This Week in South Asia: December 7-13

Commentary from the South Asia Center on the most relevant news from the region, and suggested “must-read” analyses from the week.

On December 8, India announced the results of the recent state elections, which were a severe blow to the ruling Congress Party. The Bharatiya Janata Party (BJP) won handily in Madhya Pradesh, where they were already a majority, and dislodged Congress to become the majority party in Rajasthan. The BJP also won, though by only a slim majority, in Chhattisgarh. Delhi showed the biggest surprise, where the new Aam Aadmi Party (AAP) won nearly as many seats as the BJP and far more than the Congress Party. No party holds a majority in Delhi, and the BJP, which won the most seats, has declined to form a government, citing a lack of a mandate, and prefers to sit as the opposition. The results are widely seen as a demonstration of the public’s frustration with the Congress Party, and as a preview of the national elections in 2014.

Relevant News Stories:
Election Results in India: A thumping (The Economist)
For Gay Rights Advocates, Jubilation of Four Years have Turned to Shock (NYT)
The five real winners of India’s state election results (Quartz)

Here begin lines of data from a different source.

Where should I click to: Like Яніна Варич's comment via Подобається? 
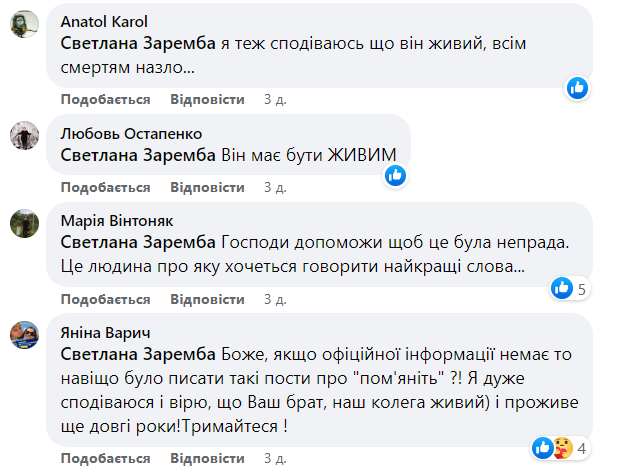click(x=105, y=458)
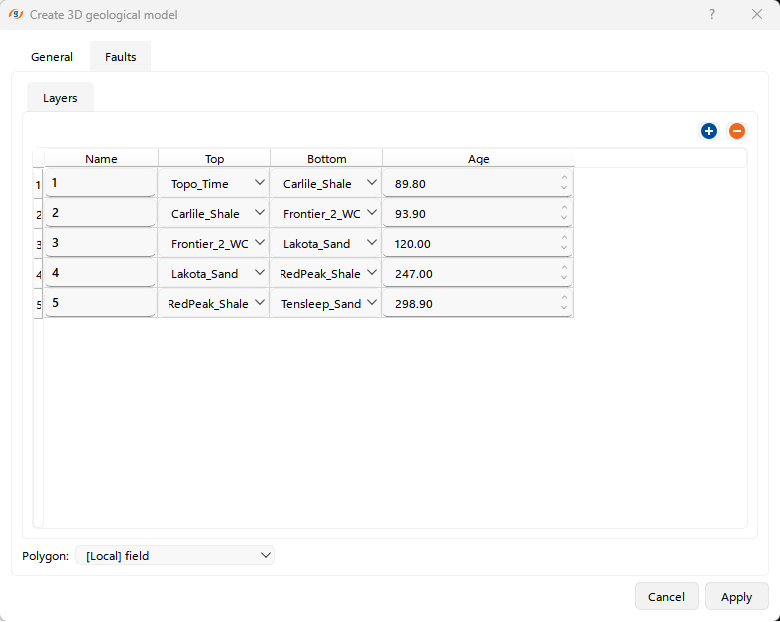This screenshot has height=622, width=780.
Task: Open the Carlile_Shale bottom dropdown in row 1
Action: 372,183
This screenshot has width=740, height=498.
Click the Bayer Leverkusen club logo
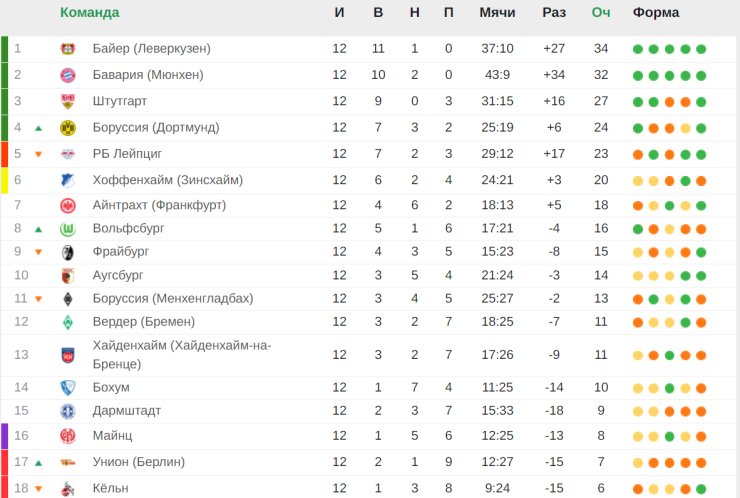[x=68, y=49]
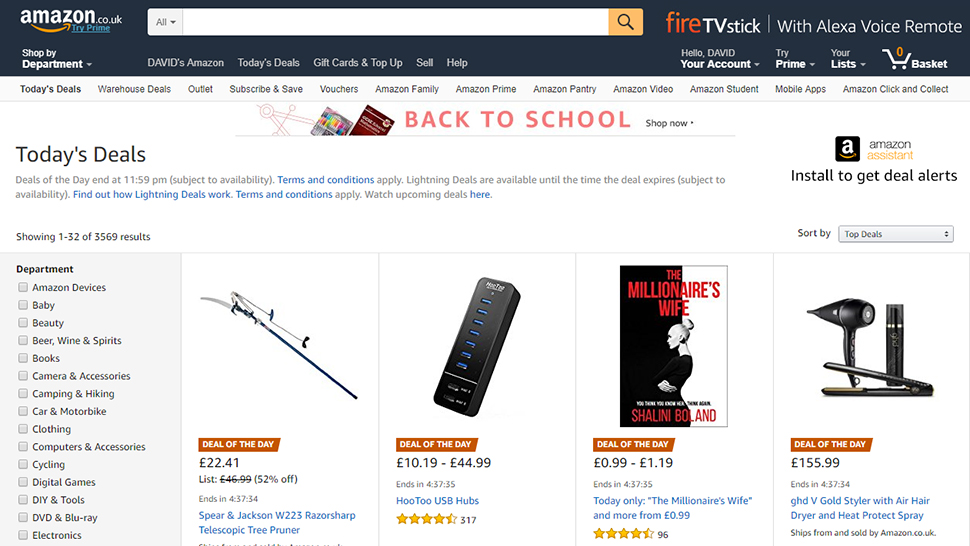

Afghan President Hamid Karzai met with Iranian President Hassan Rouhani in Tehran on Sunday, December 8. Afghan officials state that the two leaders may enter into a cooperation pact. The pact would cover “long-term political, security, economic, and cultural cooperation” between the neighboring countries. The Iranian government has also urged Afghanistan not to sign the Bilateral Security Agreement with the United States, stating that the presence of foreign troops in Afghanistan destabilizes the region. Iran has significant soft power in Afghanistan, as well as strong cultural and historical ties. 

Relevant News Stories:
Afghanistan agrees on regional security pact with Iran (RT)
Afghanistan Plans Cooperation Pact with Iran (VOA)
Bomb Explodes outside Kabul Airport (NYT)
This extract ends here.